Certified Kubernetes Security Specialist (CKS) #7: seccomp Profiles

In #6 AppArmor Profiles, we bundled which files a container can access and which capabilities it can use into a profile. The counterpart tool in the same System Hardening domain is seccomp. Where AppArmor looks at files and capabilities, seccomp filters the system calls the container throws at the kernel themselves. In this post we cover the concept of seccomp and its three profile types, how to apply it to a Pod, how to load a custom profile onto the node and reference it, and how to verify that blocking actually works.

What is seccomp #

seccomp (secure computing mode) is a Linux kernel feature that restricts the system calls (syscalls) a process can make. A system call is the only path through which a user-space process asks the kernel to do work. Opening a file, creating a network socket, spawning a new process, loading a kernel module — every one of these happens through a system call. Linux has over 300 system calls, and most containers use only a tiny fraction of them.

The problem is that once an attacker takes over a container, they can freely use the rest of the system calls. System calls like mount, keyctl, unshare, and bpf can become footholds for privilege escalation and container escape. seccomp blocks the system calls a container does not use ahead of time, narrowing the attack surface at the system-call level.

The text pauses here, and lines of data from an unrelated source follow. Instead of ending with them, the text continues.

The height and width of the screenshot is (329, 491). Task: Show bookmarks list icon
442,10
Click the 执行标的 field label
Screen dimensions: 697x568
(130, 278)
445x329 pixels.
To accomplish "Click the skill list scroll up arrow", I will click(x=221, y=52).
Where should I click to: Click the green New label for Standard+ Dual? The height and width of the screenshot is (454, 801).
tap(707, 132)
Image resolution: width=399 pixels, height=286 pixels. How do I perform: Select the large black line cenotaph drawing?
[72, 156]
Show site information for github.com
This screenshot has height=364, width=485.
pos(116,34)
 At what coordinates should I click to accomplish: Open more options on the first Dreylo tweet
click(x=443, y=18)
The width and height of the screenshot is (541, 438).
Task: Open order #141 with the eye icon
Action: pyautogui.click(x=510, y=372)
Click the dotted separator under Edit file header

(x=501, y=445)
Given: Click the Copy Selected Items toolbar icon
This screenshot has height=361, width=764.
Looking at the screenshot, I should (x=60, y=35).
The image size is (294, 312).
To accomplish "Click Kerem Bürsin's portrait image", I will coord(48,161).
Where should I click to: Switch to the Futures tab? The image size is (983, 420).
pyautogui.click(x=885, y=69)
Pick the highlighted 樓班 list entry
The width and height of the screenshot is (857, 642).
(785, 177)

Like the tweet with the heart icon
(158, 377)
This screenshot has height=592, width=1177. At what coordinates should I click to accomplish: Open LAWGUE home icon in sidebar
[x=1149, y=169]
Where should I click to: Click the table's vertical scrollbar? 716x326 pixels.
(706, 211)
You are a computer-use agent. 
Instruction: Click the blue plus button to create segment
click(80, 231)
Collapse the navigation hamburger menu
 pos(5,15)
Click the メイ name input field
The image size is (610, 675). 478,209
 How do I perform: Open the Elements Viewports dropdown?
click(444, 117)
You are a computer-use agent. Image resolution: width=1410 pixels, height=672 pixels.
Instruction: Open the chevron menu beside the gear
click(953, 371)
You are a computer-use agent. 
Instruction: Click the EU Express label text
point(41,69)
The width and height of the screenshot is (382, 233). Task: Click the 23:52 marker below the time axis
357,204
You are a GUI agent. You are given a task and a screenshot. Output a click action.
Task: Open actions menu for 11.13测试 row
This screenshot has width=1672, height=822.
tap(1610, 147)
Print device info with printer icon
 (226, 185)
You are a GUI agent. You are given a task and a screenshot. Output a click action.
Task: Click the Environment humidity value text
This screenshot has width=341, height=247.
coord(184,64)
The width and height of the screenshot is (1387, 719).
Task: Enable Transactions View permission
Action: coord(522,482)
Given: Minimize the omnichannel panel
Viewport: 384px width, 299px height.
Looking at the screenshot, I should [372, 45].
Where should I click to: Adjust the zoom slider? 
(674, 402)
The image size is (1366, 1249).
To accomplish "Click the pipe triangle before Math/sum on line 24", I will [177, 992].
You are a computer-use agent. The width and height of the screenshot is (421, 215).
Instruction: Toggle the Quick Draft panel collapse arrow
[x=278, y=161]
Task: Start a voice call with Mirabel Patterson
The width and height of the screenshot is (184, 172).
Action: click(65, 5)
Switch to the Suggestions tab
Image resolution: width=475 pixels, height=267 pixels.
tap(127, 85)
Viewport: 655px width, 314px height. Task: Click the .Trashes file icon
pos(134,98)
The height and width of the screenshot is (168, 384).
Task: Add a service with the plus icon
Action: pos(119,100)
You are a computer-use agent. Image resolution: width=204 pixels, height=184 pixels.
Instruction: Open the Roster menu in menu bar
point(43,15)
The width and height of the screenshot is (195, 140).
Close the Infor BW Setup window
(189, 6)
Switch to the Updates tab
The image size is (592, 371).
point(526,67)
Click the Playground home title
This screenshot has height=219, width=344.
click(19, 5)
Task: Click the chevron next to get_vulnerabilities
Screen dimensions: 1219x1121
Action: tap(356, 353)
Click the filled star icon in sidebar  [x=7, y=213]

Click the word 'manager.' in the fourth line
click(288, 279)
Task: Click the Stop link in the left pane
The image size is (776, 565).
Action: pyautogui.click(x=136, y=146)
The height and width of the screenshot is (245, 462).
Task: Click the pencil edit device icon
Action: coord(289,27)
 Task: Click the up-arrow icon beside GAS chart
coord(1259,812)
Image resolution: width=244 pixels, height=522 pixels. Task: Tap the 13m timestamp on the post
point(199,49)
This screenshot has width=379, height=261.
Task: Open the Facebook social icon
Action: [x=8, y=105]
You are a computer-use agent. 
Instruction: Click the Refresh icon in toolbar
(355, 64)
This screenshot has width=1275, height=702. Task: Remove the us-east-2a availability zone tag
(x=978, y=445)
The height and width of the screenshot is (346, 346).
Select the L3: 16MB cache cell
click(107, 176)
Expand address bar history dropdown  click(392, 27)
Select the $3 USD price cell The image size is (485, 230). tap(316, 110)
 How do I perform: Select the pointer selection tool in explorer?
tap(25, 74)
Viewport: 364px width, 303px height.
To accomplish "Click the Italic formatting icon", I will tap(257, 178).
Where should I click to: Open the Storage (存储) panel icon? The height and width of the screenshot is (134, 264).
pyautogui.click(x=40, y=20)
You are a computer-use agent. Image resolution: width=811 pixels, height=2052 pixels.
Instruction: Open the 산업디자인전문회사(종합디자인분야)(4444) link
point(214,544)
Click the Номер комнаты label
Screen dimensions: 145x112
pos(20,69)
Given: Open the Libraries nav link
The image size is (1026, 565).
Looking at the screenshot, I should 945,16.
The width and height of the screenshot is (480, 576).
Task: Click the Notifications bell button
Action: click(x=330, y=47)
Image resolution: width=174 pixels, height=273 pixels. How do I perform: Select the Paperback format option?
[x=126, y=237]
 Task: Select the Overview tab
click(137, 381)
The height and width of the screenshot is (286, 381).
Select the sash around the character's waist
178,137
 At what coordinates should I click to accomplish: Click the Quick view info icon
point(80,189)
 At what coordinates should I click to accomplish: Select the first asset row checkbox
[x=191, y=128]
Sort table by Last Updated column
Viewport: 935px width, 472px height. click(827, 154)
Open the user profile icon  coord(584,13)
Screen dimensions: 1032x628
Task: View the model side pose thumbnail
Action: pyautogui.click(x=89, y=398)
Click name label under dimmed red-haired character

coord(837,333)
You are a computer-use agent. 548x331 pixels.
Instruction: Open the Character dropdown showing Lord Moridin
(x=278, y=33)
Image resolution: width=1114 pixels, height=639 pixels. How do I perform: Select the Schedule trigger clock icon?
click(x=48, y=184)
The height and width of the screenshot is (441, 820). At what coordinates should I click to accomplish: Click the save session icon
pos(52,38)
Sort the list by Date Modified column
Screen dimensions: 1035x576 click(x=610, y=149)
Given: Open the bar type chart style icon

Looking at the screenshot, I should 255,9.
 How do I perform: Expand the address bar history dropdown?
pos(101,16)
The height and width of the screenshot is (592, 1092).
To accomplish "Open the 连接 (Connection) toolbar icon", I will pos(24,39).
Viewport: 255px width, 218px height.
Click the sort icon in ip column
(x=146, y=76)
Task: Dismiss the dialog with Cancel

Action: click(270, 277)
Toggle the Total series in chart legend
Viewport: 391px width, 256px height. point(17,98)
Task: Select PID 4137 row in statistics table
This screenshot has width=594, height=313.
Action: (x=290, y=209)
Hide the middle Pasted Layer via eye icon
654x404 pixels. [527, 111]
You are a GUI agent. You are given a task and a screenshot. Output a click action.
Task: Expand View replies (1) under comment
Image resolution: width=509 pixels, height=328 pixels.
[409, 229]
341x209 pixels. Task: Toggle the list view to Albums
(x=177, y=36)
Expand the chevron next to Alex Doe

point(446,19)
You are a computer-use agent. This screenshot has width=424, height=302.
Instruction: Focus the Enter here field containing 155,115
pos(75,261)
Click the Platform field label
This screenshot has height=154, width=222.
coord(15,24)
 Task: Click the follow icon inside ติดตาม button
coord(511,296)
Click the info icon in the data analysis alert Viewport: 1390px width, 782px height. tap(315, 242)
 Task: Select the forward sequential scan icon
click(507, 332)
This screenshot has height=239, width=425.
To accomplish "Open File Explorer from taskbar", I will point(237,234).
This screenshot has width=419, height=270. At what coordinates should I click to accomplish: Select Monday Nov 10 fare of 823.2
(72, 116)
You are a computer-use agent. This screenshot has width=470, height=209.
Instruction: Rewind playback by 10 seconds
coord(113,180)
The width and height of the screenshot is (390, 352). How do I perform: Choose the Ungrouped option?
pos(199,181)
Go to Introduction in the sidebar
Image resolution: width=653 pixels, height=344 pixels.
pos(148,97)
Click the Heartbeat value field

A seccomp profile is a JSON document that sets a default action (defaultAction) and lists the system calls that are exceptions to it. The most common pattern is “block by default, but allow only known-safe system calls.”

The difference from AppArmor #

seccomp and AppArmor are both System Hardening tools, but they block at different layers.

ItemseccompAppArmor
TargetSystem calls (syscalls)File paths, capabilities, network
Question“Should I allow this system call?”“Should I read or write this file?”
Definition locationJSON profileText profile (/etc/apparmor.d/)
Apply keysecurityContext.seccompProfileannotation or securityContext.appArmorProfile
Apply scopePod or containercontainer

The two are complementary, not competing. Block dangerous system calls with seccomp and bundle file and capability access with AppArmor, and your defenses stack layer upon layer. The exam covers the two tools separately, but in practice applying them together is the standard.

The three profile types #

Kubernetes’s seccompProfile.type takes three values.

typeMeaningNotes
RuntimeDefaultApply the default profile the container runtime providesA sensible default vetted by containerd / CRI-O. Recommended
LocalhostReference a custom profile file loaded onto the nodeSpecify the file path with localhostProfile
UnconfinedNo seccomp applied. All system calls allowedEffectively defenseless. Avoid it

Make RuntimeDefault your default #

The first thing to memorize is the principle that you use RuntimeDefault as your default. Runtimes like containerd or CRI-O ship with a vetted default profile that blocks dangerous system calls a container workload almost never uses. This profile blocks dangerous system calls like mount, reboot, and keyctl without breaking ordinary applications.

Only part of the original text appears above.